= Text passage =
3D renderings of the buccal aspect of the enamel surface of the lower left canine of StW 573 using synchrotron-based data sets at 21.23 (A) and 7.91 µm (B). The black arrows (A) point to enamel defects. 3D reconstructions are superimposed (C) and the distances between them are rendered by a pseudo-color scale ranging from dark blue (lowest values) to red (highest values).
The significance of this work is not the trivially easy one of debunking Creationism since that is done quite casually and without special effort by masses of science papers on a daily basis, but that it shows how advances in science and technology itself, such as these advances that enables this precision of CT scan to be carried out, lead to the accumulation of ever-increasing and improving knowledge and understanding of the truth of human ancestry.

For example, examining the blood vessels that supplied the brain in the Australopithecines can show how the blood supply to our own brain evolved over time and allowed our relatively large brain to develop and work while staying comparatively cool.

For a Creationist, there should be a lot to fear from these rapid advances and the knowledge that we can begin to piece together an event from 3.67 million years ago that led to this proto-human ending up with a lot of other dead animals in a cave. We alredy know that she had a difficult childhood, since the enamel on her teeth shows she had two periods of stress - either starvation or illness - that caused defects in the growth of her teeth.

= Dataset content =
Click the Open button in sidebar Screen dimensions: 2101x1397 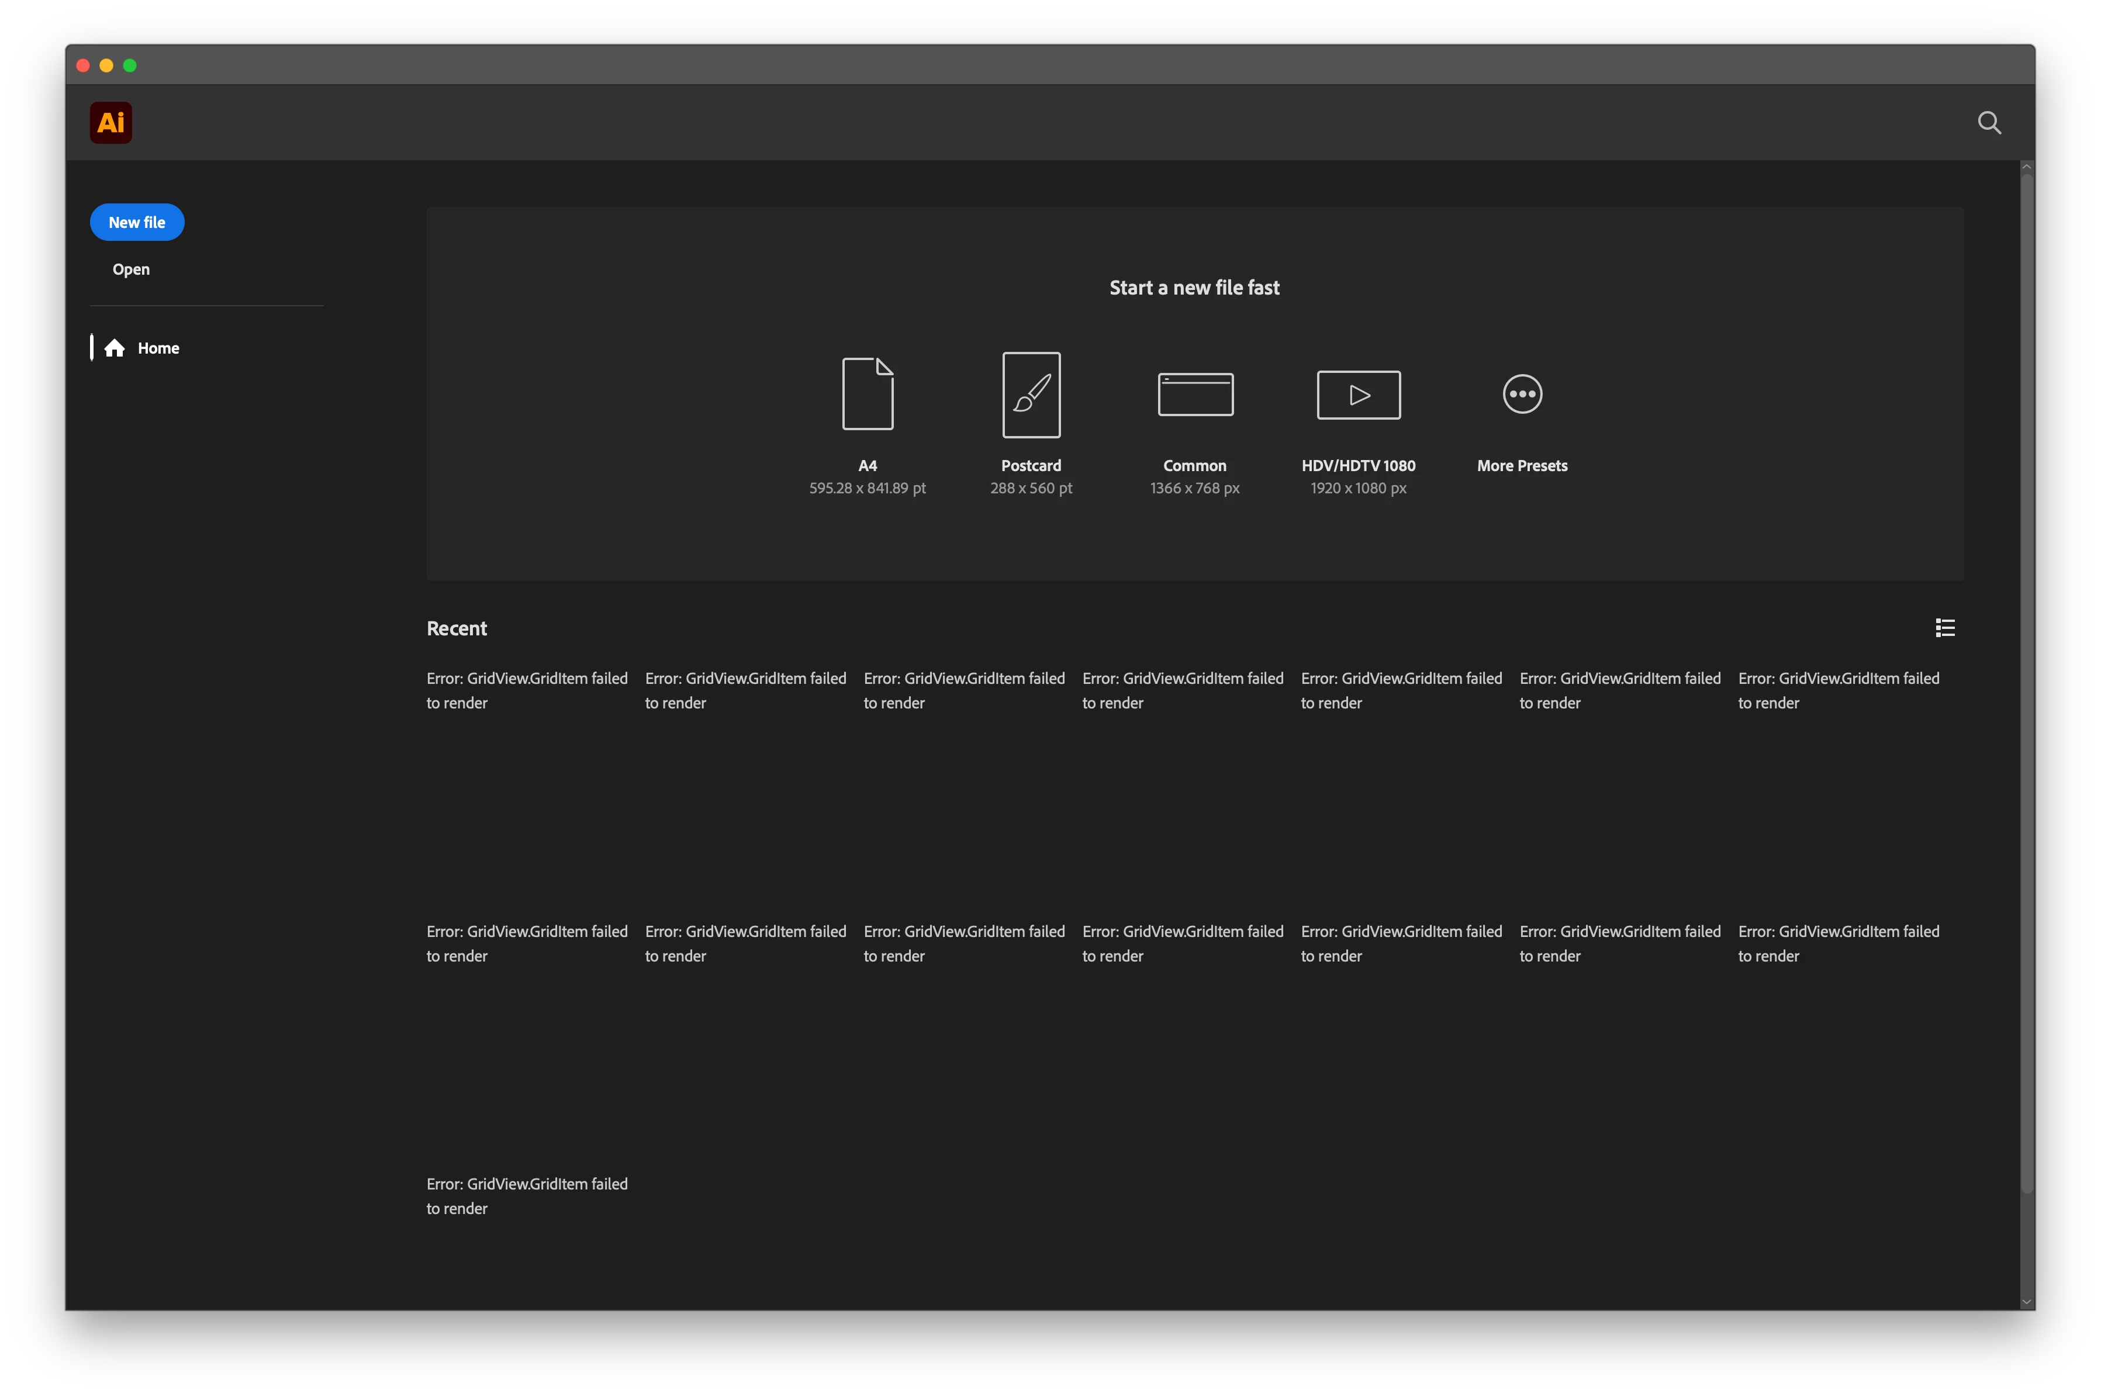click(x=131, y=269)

= The exercise =
Translate this sentence from the passage on the StW 573 scans into Spanish: "For example, examining the blood vessels that supplied the brain in the Australopithecines can show how the blood supply to our own brain evolved over time and allowed our relatively large brain to develop and work while staying comparatively cool."

= Reply to the task =
Por ejemplo, examinar los vasos sanguíneos que irrigaban el cerebro de los australopitecinos puede mostrar cómo evolucionó con el tiempo el suministro de sangre a nuestro propio cerebro y permitió que nuestro cerebro, relativamente grande, se desarrollara y funcionara manteniéndose comparativamente fresco.